After much preparation, we opened our new radiation therapy department in September 2008.  Many many elements and “players” had to come together to produce a new state of the art community cancer center.  No detail was overlooked– the existing space had to be renovated  to create a more “zen-like” work flow and feel; the front office staff  had to be selected whose faces and voices would materialize as the “first impression” that our new patients would form as they entered a “brave new world”. My nurse had to be hired, who would play a critical role in the education and management of the patients.  Radiation therapists were recruited who would see the patients daily for up to eight weeks of treatment, directing the beams with the utmost precision while acting as “parents”, confidants, psychiatrists, social workers and otherwise infinite sources of knowledge, gossip and entertainment.  The physics staff– the dosimetrist who does the actual treatment planning and the medical physicist, ultimately responsible for the function of the machines and the safety of the patient—were chosen first, because in order to get a new radiation therapy department going, the linear accelerator must first be installed, and then “commissioned”.

A Linac is a very complex piece of equipment, housed in its own “vault”, a lead shielded room in the department.  Long ago, and far away, for precisely 24 hours before my written board exam, I could tell you EXACTLY how one works.  Now when a patient (and it is nearly ALWAYS an engineer!) asks me, “How does that thing produce radiation?”, I take his arm, and escort him to the office of my physicist who will gladly  explain everything (and I do mean EVERYTHING) to the patient.  Usually the patient emerges an hour later, with eyes slightly glazed over, and I am never asked another question.  And when it comes to explaining, and commissioning a linear accelerator, my physicist is simply the best.

The process of commissioning takes up to six weeks.  The company provides the “specs” of how the machine is supposed to perform, however we don’t just take the manufacturer’s word for it and plug it in and run with it.  After all, this is radiation, dangerous stuff if applied incorrectly.  The physicist uses his equipment to measure the output of the beam, at every different energy, at every different depth, for every different radiation field size.  Internal shields and beam adjustors and compensators are put through rigorous use to try to find faults.
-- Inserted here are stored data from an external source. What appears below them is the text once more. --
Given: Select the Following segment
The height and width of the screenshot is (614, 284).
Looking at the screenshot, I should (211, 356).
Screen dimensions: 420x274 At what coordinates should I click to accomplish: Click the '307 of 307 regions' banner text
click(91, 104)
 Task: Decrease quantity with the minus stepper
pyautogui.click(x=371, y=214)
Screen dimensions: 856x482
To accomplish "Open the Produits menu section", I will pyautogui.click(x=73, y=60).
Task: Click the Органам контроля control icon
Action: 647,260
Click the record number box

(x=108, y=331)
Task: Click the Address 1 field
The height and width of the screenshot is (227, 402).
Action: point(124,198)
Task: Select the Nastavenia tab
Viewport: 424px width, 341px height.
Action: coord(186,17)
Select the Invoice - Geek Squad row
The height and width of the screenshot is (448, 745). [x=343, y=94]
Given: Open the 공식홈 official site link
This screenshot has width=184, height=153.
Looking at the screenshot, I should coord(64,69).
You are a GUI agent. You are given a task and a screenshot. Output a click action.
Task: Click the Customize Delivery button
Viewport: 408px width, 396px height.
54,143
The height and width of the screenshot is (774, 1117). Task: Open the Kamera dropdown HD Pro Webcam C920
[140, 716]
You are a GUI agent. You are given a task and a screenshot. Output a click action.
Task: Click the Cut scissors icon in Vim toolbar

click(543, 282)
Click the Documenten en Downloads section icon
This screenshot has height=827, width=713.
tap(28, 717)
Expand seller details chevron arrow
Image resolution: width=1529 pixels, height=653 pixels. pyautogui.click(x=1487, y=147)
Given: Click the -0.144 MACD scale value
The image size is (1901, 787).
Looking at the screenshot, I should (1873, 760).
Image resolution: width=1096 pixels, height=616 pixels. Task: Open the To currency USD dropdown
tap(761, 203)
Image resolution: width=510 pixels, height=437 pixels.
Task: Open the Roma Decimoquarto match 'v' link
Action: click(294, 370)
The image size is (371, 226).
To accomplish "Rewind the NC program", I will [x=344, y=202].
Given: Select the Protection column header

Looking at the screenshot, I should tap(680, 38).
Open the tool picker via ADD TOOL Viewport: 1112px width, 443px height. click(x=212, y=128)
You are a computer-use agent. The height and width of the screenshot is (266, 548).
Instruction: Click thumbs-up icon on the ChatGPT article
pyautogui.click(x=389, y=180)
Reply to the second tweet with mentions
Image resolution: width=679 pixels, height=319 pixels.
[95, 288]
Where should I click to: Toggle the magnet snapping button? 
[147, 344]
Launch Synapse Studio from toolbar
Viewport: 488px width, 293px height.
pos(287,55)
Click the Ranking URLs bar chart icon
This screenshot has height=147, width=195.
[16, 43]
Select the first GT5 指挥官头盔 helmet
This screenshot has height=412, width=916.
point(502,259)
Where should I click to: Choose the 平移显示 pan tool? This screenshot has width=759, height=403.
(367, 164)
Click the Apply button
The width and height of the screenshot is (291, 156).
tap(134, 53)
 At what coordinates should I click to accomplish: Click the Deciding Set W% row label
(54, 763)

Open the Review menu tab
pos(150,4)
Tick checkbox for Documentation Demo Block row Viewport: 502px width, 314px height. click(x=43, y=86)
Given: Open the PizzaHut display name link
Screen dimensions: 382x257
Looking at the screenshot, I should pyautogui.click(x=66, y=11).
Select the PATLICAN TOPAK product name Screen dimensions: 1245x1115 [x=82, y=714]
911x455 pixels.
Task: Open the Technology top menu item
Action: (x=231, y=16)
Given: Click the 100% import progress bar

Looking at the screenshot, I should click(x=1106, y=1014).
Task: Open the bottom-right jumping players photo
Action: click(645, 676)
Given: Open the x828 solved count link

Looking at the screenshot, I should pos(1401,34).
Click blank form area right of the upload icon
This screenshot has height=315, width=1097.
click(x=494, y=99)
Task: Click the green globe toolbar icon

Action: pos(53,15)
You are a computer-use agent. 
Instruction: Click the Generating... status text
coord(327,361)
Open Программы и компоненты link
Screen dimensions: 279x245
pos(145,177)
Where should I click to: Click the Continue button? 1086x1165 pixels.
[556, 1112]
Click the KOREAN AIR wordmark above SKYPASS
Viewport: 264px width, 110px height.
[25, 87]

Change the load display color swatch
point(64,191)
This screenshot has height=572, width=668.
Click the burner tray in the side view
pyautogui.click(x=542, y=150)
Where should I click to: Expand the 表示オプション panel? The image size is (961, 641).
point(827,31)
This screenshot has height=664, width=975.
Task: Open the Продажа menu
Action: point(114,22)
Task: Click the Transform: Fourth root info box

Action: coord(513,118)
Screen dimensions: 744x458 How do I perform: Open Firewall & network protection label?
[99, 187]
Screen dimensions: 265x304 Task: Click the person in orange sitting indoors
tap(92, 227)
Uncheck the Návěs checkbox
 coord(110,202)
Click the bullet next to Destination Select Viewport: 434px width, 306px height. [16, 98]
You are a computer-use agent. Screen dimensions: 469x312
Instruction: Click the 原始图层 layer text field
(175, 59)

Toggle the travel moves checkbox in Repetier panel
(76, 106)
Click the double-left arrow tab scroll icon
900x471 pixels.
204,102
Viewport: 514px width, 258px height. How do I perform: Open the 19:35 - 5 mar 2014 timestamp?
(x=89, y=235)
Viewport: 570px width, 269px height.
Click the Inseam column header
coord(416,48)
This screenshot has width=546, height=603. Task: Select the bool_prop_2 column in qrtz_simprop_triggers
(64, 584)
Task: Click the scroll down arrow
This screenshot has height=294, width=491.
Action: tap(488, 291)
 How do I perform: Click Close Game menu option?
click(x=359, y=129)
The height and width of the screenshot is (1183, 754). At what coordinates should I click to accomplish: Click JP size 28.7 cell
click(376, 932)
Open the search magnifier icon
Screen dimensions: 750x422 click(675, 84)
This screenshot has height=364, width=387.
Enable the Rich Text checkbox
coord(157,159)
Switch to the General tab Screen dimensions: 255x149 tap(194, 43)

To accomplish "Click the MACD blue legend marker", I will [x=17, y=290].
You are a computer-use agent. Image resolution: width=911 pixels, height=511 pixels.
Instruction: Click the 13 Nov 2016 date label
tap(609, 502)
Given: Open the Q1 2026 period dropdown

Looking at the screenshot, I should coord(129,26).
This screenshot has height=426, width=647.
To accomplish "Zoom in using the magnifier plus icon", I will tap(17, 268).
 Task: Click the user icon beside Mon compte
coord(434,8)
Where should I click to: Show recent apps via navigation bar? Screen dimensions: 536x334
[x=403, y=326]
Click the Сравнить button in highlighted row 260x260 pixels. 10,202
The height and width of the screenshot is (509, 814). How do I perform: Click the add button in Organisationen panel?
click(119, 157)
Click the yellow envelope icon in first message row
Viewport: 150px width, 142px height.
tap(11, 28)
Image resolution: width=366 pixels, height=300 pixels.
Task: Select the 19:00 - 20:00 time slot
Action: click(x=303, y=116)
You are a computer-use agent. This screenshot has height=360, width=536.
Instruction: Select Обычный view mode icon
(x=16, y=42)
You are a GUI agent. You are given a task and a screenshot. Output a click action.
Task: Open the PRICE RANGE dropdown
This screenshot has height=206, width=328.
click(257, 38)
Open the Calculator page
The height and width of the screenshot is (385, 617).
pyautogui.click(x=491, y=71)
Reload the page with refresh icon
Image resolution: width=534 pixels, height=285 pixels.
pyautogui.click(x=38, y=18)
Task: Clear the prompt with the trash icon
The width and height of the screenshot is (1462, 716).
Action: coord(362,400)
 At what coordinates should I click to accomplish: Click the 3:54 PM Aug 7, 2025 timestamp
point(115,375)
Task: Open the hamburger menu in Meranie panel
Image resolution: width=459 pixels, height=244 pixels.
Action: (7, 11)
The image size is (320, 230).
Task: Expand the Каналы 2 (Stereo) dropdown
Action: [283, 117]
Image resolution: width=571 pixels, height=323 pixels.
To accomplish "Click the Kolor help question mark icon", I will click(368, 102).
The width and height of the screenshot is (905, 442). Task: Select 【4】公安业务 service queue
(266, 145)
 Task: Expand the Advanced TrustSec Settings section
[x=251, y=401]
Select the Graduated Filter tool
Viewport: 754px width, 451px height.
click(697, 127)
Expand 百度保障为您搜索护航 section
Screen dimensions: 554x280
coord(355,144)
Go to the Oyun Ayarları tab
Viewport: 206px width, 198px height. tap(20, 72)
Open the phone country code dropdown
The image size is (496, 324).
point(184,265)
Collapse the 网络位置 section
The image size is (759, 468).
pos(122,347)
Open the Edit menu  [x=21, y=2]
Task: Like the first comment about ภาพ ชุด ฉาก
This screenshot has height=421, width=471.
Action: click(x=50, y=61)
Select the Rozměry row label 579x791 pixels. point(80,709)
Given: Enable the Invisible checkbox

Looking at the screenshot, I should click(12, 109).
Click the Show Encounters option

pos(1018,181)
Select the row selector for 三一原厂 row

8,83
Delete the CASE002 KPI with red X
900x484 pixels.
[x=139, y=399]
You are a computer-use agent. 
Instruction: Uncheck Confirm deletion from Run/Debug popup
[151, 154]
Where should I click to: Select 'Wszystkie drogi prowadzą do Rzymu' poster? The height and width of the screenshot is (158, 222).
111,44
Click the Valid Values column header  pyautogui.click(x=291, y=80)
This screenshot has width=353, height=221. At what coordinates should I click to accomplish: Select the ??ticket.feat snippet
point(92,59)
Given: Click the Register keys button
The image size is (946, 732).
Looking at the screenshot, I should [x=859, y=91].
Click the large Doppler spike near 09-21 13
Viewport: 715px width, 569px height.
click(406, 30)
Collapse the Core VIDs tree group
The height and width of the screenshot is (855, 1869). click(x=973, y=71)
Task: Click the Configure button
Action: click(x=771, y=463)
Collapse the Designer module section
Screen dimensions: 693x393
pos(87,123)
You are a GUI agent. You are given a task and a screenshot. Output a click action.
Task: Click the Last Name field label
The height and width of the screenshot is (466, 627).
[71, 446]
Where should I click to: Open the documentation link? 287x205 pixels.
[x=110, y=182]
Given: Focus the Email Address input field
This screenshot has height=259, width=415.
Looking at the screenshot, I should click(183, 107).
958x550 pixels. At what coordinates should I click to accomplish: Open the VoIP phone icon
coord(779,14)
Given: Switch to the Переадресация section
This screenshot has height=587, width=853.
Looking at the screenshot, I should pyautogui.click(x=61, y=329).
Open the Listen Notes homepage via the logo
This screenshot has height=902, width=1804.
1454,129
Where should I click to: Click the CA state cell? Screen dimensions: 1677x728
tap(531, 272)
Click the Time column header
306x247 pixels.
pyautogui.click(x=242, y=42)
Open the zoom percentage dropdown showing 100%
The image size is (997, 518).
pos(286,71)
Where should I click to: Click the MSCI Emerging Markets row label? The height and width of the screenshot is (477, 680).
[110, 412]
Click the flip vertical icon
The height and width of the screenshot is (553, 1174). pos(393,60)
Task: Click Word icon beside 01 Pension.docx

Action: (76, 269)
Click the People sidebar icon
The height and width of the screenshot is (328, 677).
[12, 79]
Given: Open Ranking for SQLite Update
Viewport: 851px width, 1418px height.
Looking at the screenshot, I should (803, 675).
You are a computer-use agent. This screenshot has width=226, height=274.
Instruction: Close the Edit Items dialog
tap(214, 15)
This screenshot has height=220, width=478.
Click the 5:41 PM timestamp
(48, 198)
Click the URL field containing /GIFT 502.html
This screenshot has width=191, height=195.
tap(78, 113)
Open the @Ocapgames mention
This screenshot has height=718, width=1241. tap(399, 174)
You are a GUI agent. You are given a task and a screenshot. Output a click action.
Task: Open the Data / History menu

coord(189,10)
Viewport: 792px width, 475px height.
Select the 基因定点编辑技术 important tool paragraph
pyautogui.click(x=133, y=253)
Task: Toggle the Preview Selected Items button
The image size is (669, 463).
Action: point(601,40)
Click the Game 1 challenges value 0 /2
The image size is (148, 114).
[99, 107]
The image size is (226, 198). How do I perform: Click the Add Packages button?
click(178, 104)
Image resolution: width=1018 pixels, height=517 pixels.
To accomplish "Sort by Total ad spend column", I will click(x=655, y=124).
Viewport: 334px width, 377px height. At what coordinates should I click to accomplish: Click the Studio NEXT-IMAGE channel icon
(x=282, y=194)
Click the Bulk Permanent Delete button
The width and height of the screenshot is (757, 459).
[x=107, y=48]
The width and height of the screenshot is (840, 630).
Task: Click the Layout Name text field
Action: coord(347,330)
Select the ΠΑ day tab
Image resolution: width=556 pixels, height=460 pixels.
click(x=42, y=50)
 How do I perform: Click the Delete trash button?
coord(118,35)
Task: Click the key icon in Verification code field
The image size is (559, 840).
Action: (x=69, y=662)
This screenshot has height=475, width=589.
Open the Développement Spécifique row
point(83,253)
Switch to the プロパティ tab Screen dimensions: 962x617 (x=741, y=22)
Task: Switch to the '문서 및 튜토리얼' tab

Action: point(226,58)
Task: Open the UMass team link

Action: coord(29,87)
Computer connections are tested; video systems are monitored, and no stone is left unturned.  It is an arduous process, producing reams of data. At the end, when all is said and done, the machine must produce beams of sufficient strength, and fields of precise shape, or there will be no “acceptance”, and back it goes to the manufacturer.

So it was with great excitement and anticipation that we finally were ready to treat our first patient.  She was a lovely elderly woman with breast cancer, diminutive in size but full of personality!  She wore a royal blue boucle suit to her first treatment, replete with a silver flower brooch that she had made herself in her eldercare silversmithing class. She took tiny steps on her kitten heels down the ramp leading inside the vault.  Her hair and make up were perfect.  She was composed and polite to the staff.  She beamed at me.  As directed by the therapists, she changed into her gown.  They positioned her on the table, five feet off the ground.  They set the machine to its assigned position.  Everything was ready, so I pronounced, in my most important special occasion voice:  “Mrs. B, you are about to be the very first, number one patient EVER to be treated in this department on this machine.”

There was a moment of silence, and then Mrs. B EXPLODED into action, causing all of us, the therapists and me, to take a step backwards in surprise then forwards in alarm since she was at a height which could practically guarantee not only orthopedic but also neurosurgical injuries, should she fall.  She sat bolt upright and began to climb off the table, all the while exclaiming:  “The first?  THE FIRST??!!!  You never told me that I was the FIRST!   YOU GET ME DOWN FROM HERE AND EXPERIMENT ON SOMEONE ELSE FIRST!  I am not your guinea pig!  I’m going home RIGHT NOW!”

Okay…..would anyone else like to be first?